When the Pirates gave Nate McLouth a 3 year/$15 million dollar extension this offseason, the move was littered with praise. Finally! The Pirates were keeping their homegrown talent to reasonable contracts that will help the organization inch closer towards respectability and eventually, a championship.
However, yesterday's trade threw everyone off guard. Instead of building around McLouth as fans originally thought, the Pirates merely sold off McLouth to the highest bidder only months after locking up McLouth for the long haul
This begs the question: did the Pirates sell high on McLouth?
Performance wise, the answer of course would have to be no. McLouth's numbers have been good this season, but there is still plenty of room for improvement and growth. If the Pirates were truly selling high on McLouth based on his performance, then they would have moved him during last season's trading deadline or during the offseason.
But here is why I think the Pirates sold high on McLouth economically: the contract. The contract extension that the Pirates gave to McLouth is very team friendly and keeps him under contract through 2011 (or 2012, should his option be picked up). Because of the contract, the Braves will not have to worry about giving McLouth yearly raises through arbitration and can instead focus on building around the nucleus of McLouth, Chipper Jones, and Brian McCann; all of whom are signed to long term deals.
I have no doubt that the contract extension placed additional value on McLouth.
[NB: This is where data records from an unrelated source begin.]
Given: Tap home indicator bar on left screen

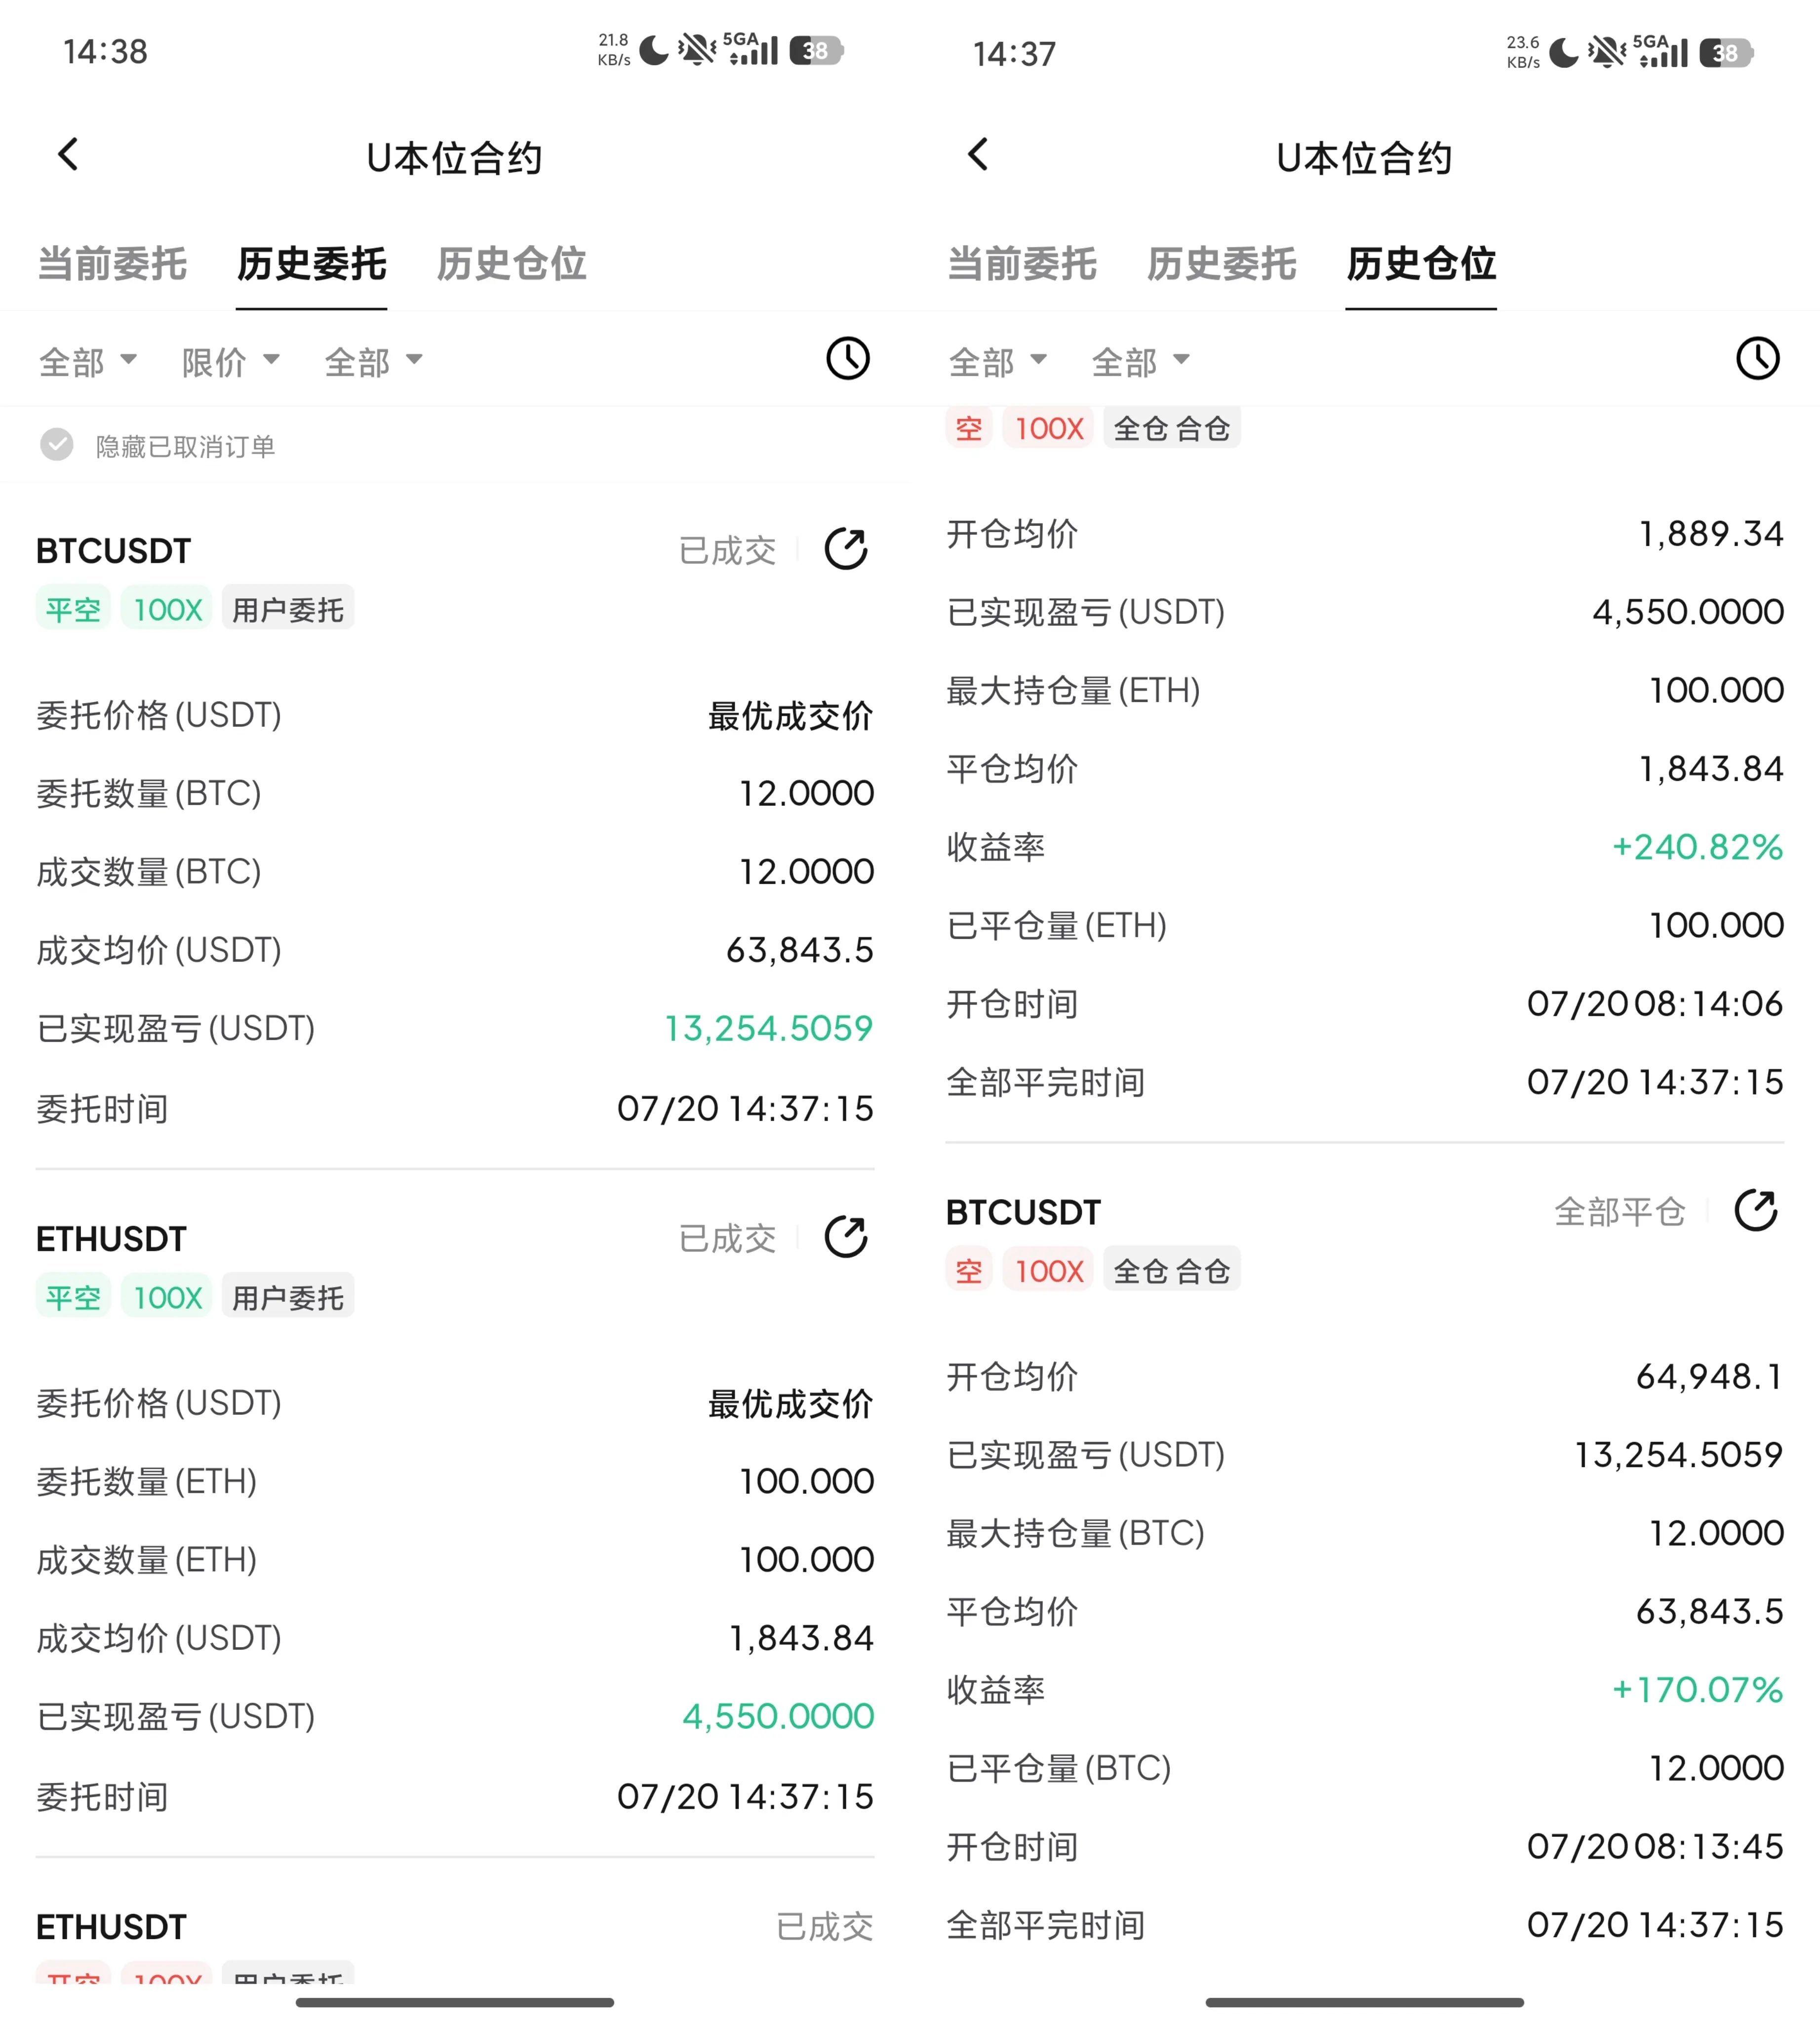Looking at the screenshot, I should point(455,2002).
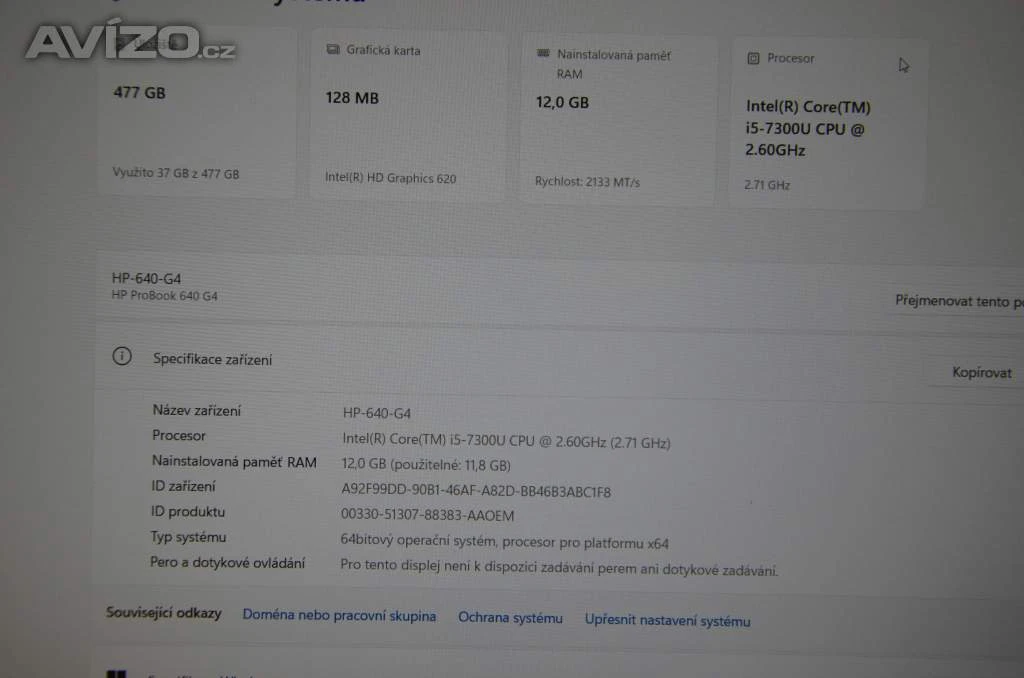This screenshot has height=678, width=1024.
Task: Click the Využito 37 GB z 477 GB text
Action: 176,173
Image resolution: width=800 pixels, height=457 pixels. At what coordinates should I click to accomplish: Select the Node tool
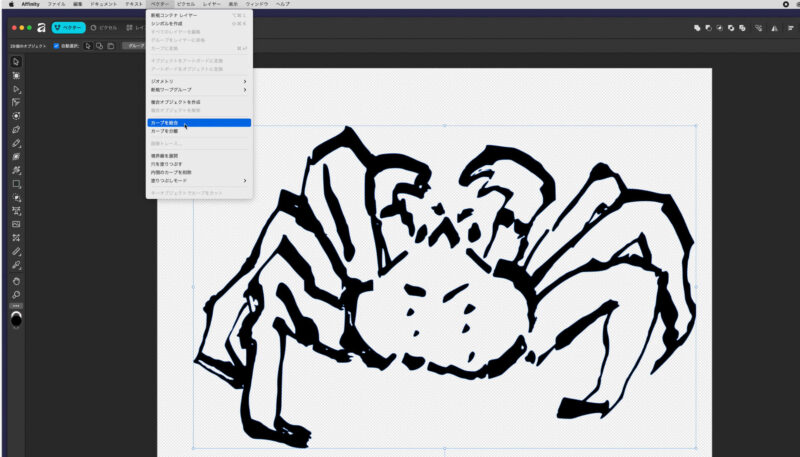pyautogui.click(x=17, y=89)
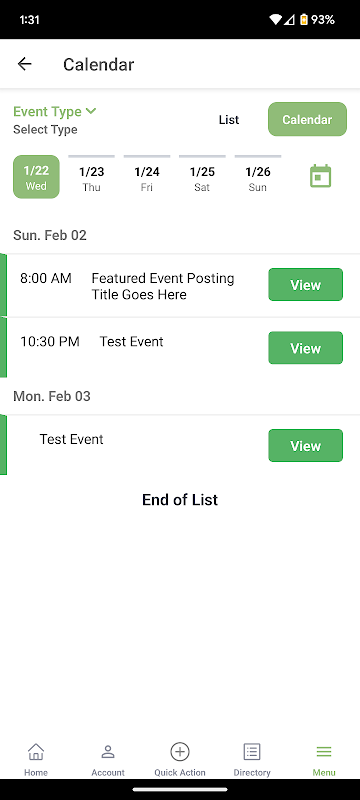Tap the Event Type chevron arrow
This screenshot has height=800, width=360.
coord(91,110)
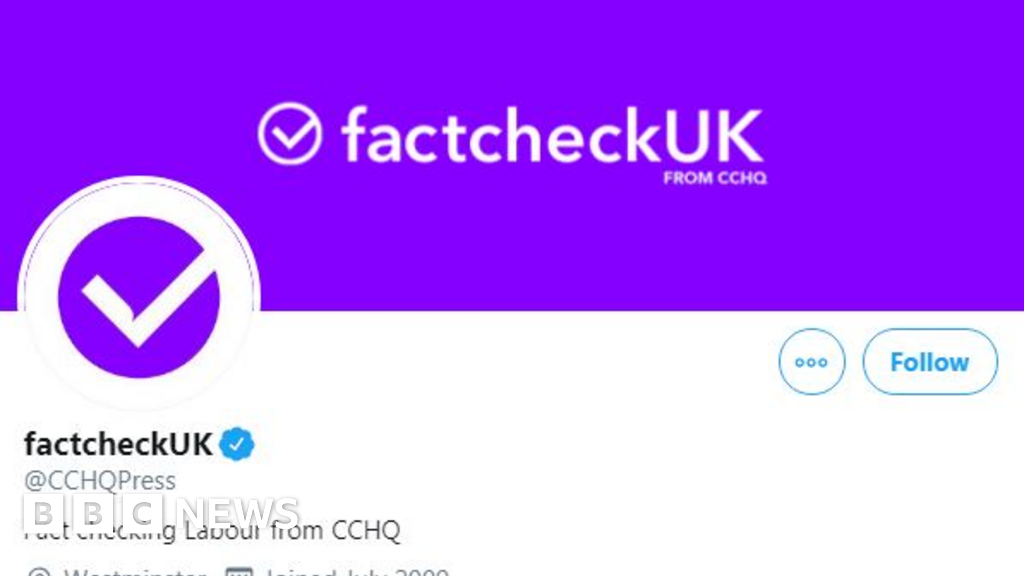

While we might not totally agree on the abilities of the three prospects that the Pirates got in return from the Braves, what we can agree on (I hope!) is that at this time, the Pirates would not have received such a package if they did not give McLouth this extension during the offseason.
So I guess we can say that the Pirates sort of sold high on McLouth. There is no doubt that the Braves desperation and willingness to part with prospects that the Pirates wanted helped the deal get done.
For Pirates fans, it must be agonizing to watch the Pirates trade away a player of McLouth's ability, who was signed to such a reasonable contract. Let's just hope that GM Neal Huntington knows what he's doing because there is only so long that Pirates fans will sit back and watch star player after star player get traded away in favor of a non existent "rebuilding effort."